Printer Test Strip

TstStrip2.jpg (2651 bytes)


How to use this test strip

The following procedure has been used successfully by myself for several printers. If you luck out and can use your printer driver's default settings, great. Otherwise, it make take an hour or more of printing and comparing test strips, using two sheets of paper. Note that although it's important to calibrate your monitor carefully, this procedure relies on a gray reference strip for calibration, and does not depend on having your monitor perfectly calibrated.:

1) Set the driver to PhotoEnhance mode, and print a gray step wedge and verify that there is little or no color cast in the shadows and midtones.

2) If there is no color cast, you're done.  As you print each step wedge, mark it with the date and settings so that you do not repeat any work.  You will save several trees if you print the step wedge in the top inch or so of the page, and you can snip it off, and re-use the same sheet many times. Keep in mind that the lighting conditions will change the color appearance, as will drying time..

3) If there is a color cast, you have two choices.  Either experiment with the various paper profiles that are available - if you're luck you'll find one that gives you a neutral test strip, or adjust the color sliders in the driver.

4) To adjust the colors in the driver, first determine whether the overall test strip is too light or too dark.  Use your monitor for comparing the overall brightness of the print.  In addiiton to judging overall lightness using your monitor, if the dark ones blur together, your printer is printing too dark, if the light ones can't be distintuished, your printer is printing too light.  Next, determine the color of the color cast, and whether it is too warm or too cold.

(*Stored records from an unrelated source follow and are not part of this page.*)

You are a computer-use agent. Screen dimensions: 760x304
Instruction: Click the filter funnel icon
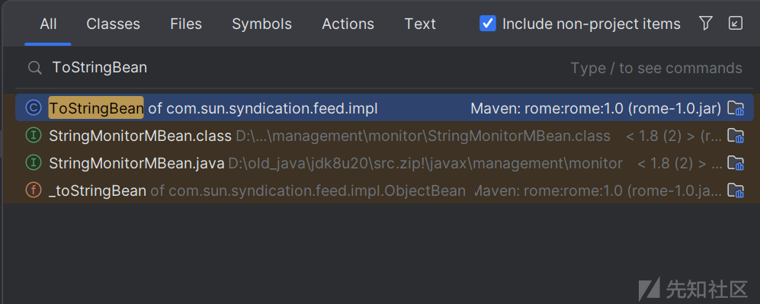click(x=706, y=23)

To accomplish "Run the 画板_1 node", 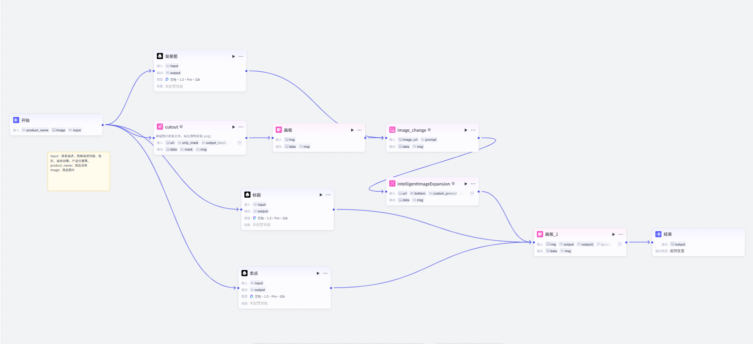I will [x=613, y=234].
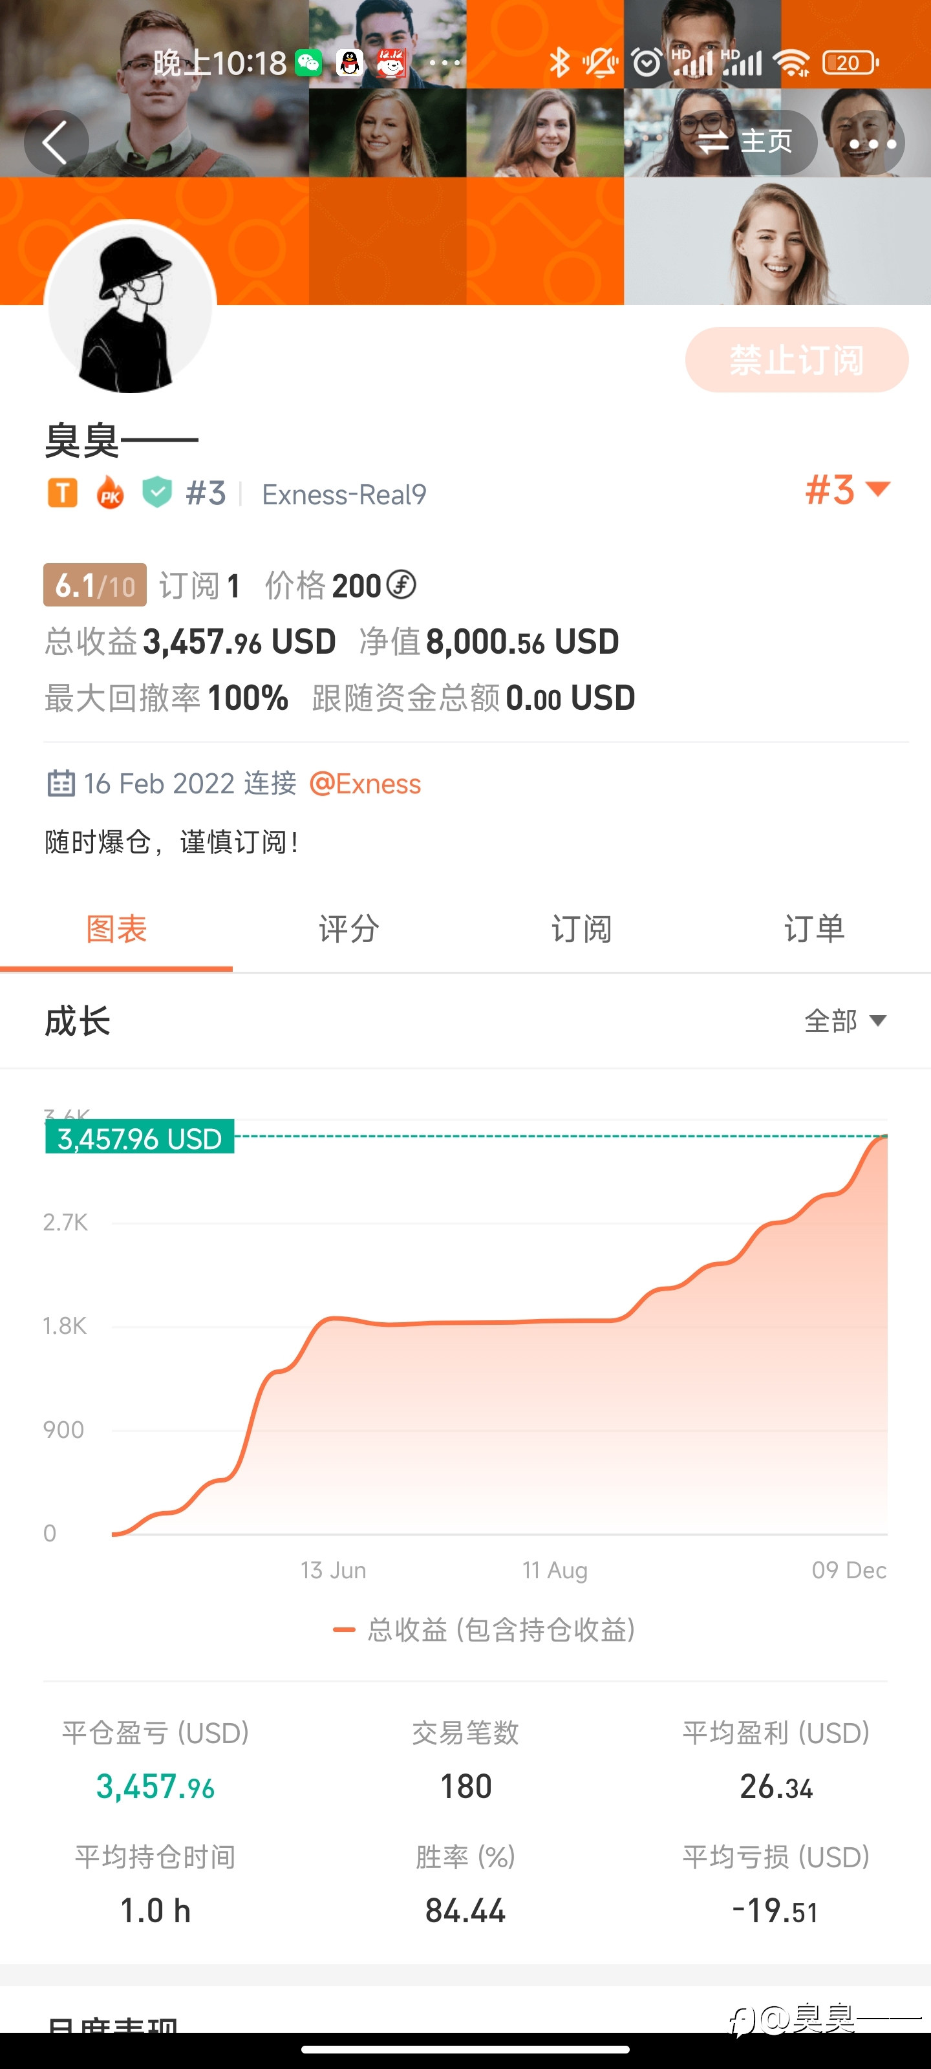Open the profile avatar picture

[x=130, y=306]
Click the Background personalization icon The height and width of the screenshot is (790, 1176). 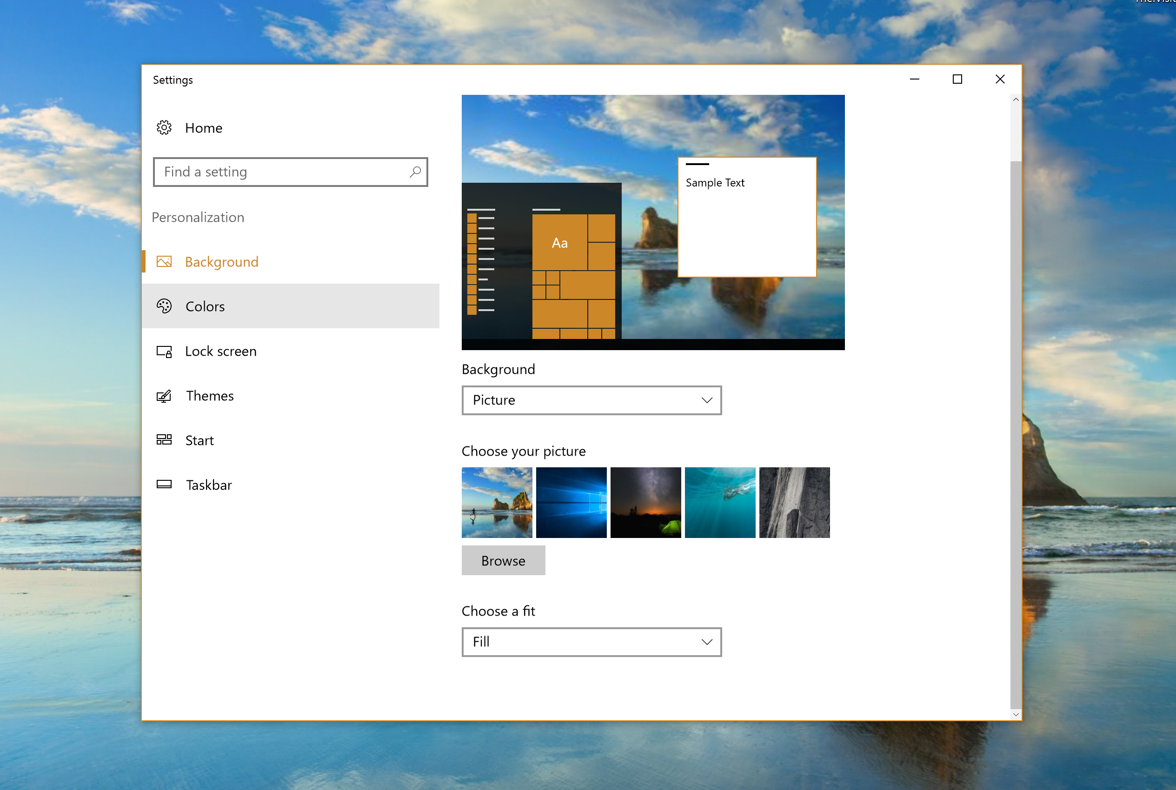pyautogui.click(x=165, y=261)
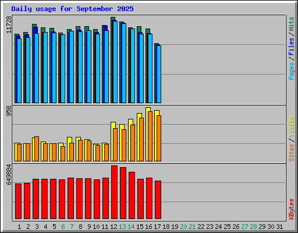298x233 pixels.
Task: Click the orange Sites legend label
Action: [x=291, y=153]
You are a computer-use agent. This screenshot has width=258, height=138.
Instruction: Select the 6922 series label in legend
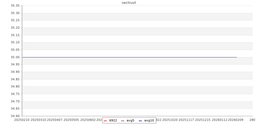click(113, 121)
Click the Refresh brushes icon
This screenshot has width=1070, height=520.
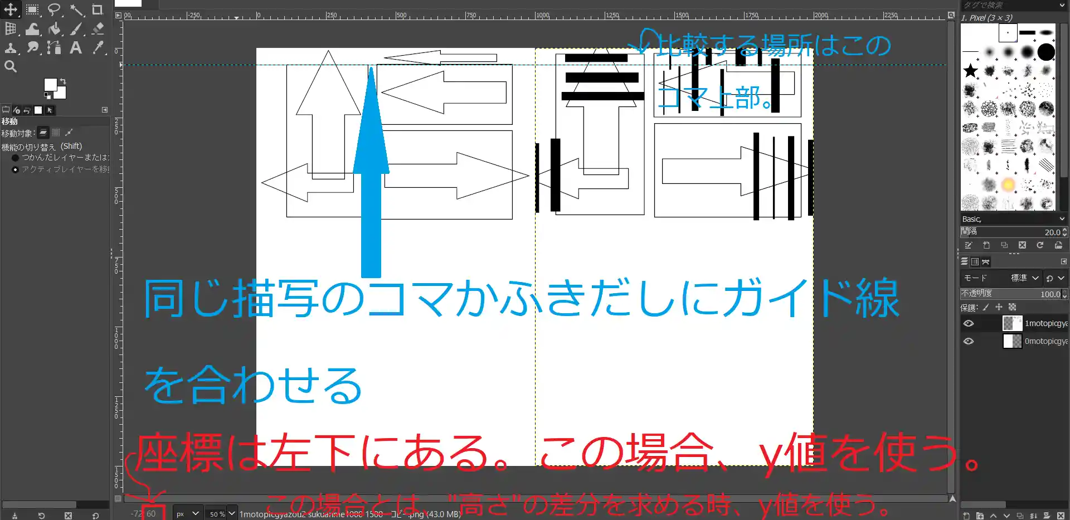tap(1040, 245)
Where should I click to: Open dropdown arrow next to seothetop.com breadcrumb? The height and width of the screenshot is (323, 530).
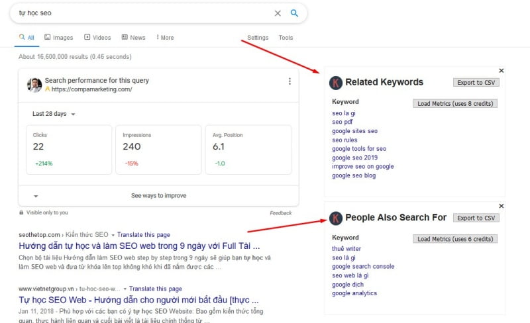(113, 235)
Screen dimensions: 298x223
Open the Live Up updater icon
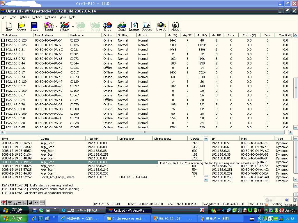(161, 26)
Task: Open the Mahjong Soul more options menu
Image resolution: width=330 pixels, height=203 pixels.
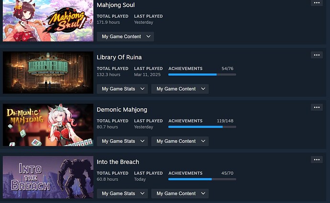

5) Based on your determinations in step 4, either back off on the color sliders (if the image was too dark) or add color (if the image was too light).  In general terms, adding magenta and/or  yellow make the image warmer, and subtracting them make the image cooler. Cyan is the opposite.  Suppose, as was the case with the last Epson that I did this with, the image is too dark, and the step wedge has a pink cast to it.  For this, you would back off on the magenta slider, about 6 units, and print your next step wedge.  Remember to mark all the settings on each strip as you print them.  This forms the basis of your systematic correction of the print appearance, and you may want to backtrack the next day as you see how the prints look when fully dried. 

5) You'll be able to tell if you've overshot or not, and make adjustments accordingly, until you zero in on a step wedge that is the closest possible to neutral.  Sometimes the step wedge will be warm in the shadows, and cool in the highlights, or vice versa, and this is an indication that you are about as close as you can get with this method, which should be pretty darn close.

Keep your test strips in a folder for later reference.  Down the road, if you switch inks or paper, you can use your accumulation of test strips to help predict your next set of adjustments.  There are good services that will create a profile for you, and they are an economical alternative to spending a small fortune on printer calibration equipment.  Software based packages - Wiziwyg is one -  that use a scanner to read a test print are hit and miss - I don't recommend them, but for dye based printers they sometimes work very well.


Additional test images

This image test for banding in your video lookup tables. The second set of three bands, in particular, will often show up problems with LCD displays that have been calibrated using an instrument. Right click on the image below, and save it to your hard drive. Open the image in Photoshop and look for color shifts or abrupt changes in brigthness aka banding, an indication that your monitor is out of kilter. If the image looks fine here, but shows banding in Photoshop, suspect a monitor profile that incorrectly specifies different gamma values for red, green, and blue, or is otherwise broken. Recently, I had a problem with a purple band in the middle of the blue strip that was due in part to having a notebook LCD screen tilted at slightly the wrong angle.